■ **DATA IN THIS EXERCISE**:
==*==

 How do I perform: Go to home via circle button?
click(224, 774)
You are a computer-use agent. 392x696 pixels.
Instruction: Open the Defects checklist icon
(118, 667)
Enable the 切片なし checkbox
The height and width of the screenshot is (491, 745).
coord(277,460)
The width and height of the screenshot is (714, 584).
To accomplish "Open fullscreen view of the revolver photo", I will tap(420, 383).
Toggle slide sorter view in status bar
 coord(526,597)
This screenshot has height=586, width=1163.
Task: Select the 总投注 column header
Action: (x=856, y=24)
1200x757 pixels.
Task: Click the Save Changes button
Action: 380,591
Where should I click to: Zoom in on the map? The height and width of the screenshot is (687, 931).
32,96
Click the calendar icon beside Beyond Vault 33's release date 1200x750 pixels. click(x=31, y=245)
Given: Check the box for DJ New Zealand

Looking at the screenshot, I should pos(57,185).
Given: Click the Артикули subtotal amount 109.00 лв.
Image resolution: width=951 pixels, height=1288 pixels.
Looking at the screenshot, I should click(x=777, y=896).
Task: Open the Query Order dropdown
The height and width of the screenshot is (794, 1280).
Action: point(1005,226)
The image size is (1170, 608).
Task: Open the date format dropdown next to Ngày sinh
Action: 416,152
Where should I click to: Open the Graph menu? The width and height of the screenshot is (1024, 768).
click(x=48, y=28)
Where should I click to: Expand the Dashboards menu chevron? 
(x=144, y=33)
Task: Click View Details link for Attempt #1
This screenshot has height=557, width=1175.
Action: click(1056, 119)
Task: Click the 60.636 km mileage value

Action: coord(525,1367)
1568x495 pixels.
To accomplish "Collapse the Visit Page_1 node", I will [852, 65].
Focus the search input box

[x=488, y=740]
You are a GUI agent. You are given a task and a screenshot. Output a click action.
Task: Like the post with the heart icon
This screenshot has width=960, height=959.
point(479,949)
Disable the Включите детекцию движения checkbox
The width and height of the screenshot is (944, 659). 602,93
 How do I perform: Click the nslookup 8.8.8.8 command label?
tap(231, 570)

==*==

■ **YOUR GOAL**: Start to finish, copy the material out exactly.

■ **SOLUTION TO THE PROBLEM**:
 How do I perform: Go to home via circle button?
click(224, 774)
You are a computer-use agent. 392x696 pixels.
Instruction: Open the Defects checklist icon
(118, 667)
Enable the 切片なし checkbox
The height and width of the screenshot is (491, 745).
coord(277,460)
The width and height of the screenshot is (714, 584).
To accomplish "Open fullscreen view of the revolver photo", I will tap(420, 383).
Toggle slide sorter view in status bar
 coord(526,597)
This screenshot has height=586, width=1163.
Task: Select the 总投注 column header
Action: (x=856, y=24)
1200x757 pixels.
Task: Click the Save Changes button
Action: 380,591
Where should I click to: Zoom in on the map? The height and width of the screenshot is (687, 931).
32,96
Click the calendar icon beside Beyond Vault 33's release date 1200x750 pixels. click(x=31, y=245)
Given: Check the box for DJ New Zealand

Looking at the screenshot, I should pos(57,185).
Given: Click the Артикули subtotal amount 109.00 лв.
Image resolution: width=951 pixels, height=1288 pixels.
Looking at the screenshot, I should click(x=777, y=896).
Task: Open the Query Order dropdown
The height and width of the screenshot is (794, 1280).
Action: point(1005,226)
The image size is (1170, 608).
Task: Open the date format dropdown next to Ngày sinh
Action: 416,152
Where should I click to: Open the Graph menu? The width and height of the screenshot is (1024, 768).
click(x=48, y=28)
Where should I click to: Expand the Dashboards menu chevron? 
(x=144, y=33)
Task: Click View Details link for Attempt #1
This screenshot has height=557, width=1175.
Action: click(1056, 119)
Task: Click the 60.636 km mileage value

Action: coord(525,1367)
1568x495 pixels.
To accomplish "Collapse the Visit Page_1 node", I will [852, 65].
Focus the search input box

[x=488, y=740]
You are a GUI agent. You are given a task and a screenshot. Output a click action.
Task: Like the post with the heart icon
This screenshot has width=960, height=959.
point(479,949)
Disable the Включите детекцию движения checkbox
The width and height of the screenshot is (944, 659). 602,93
 How do I perform: Click the nslookup 8.8.8.8 command label?
tap(231, 570)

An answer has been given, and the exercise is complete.